Since their break-up, school teacher Angie has gotten married and had kids, while Nat has moved to Berlin for work and started dating a girl ten years his younger. The script would have us believe there to be fiery passion. However, the actors don't sell their chemistry too well: McGuckin's unsubtle and proclamatory speech conflicts with Scannell's more naturalistic and downplayed delivery. The clumsily-made match could have done with more guidance by director Lynne Parker.

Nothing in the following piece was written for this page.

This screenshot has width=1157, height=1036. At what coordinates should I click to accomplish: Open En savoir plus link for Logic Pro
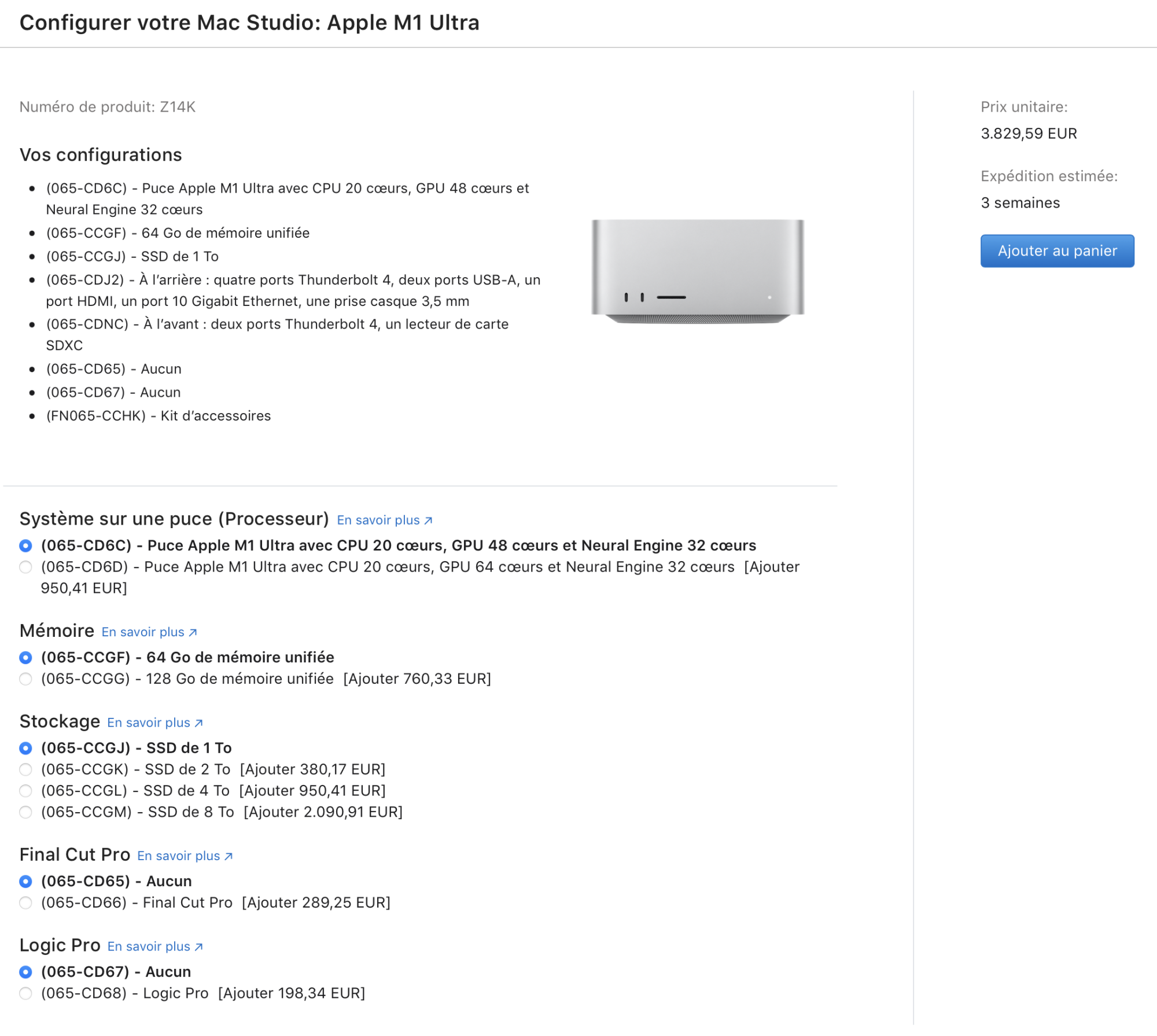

Fannin, known for her weekly column in the Life section of the Irish Times, writes her ideal heroine in Angie: a partridge soup-making, style conscious, married woman with children who is still maturing on the road towards middle-age. However, you'd sense a grander narrative is the greater goal here, as the playwright checks off hot-topics from over the last few years: cutbacks in schools and hospitals, discovery of unmarked children's graves, emigration. Nat's misogynistic father Tom (Vincent McCabe), a money-obsessed property developer, embodies the destructive attitudes of the boom, and is met with curious resistance by his wine-boozing wife Trixie (Eleanor Methven), positing a matriarchal force caught up in wealth and re-discovered sexuality. "Who are you, the Oracle?" she asks sarcastically in Methvan's sharp wit, a line that seems to cross Celtic Tiger Ireland with Greek tragedy.
For a drama that's damn Dionysian, there's very little heat. While McCabe and Methven at least have the timing to serve the script's humour, McGuckin and Scannell have no charge. Furthermore, that Parker doesn't find a more imaginative means to mask scene changes than the actors' straight repositioning of scenery leaves the staging lagging. Her preference for indirectness towards the end with Angie drifting stylistically from an overwhelming family dinner, feels like either a botched departure into the symbolist theatre or a Brechtian alienation technique crashing to the ground.
If distant lovers are to service a polemic of Celtic Tiger greed, Parker's staging isn't sharp enough to impart the play's grotesques. This leaves Fannin's castle sieged by the hollow and superficial forces that she wanted to make her subjects in the first place.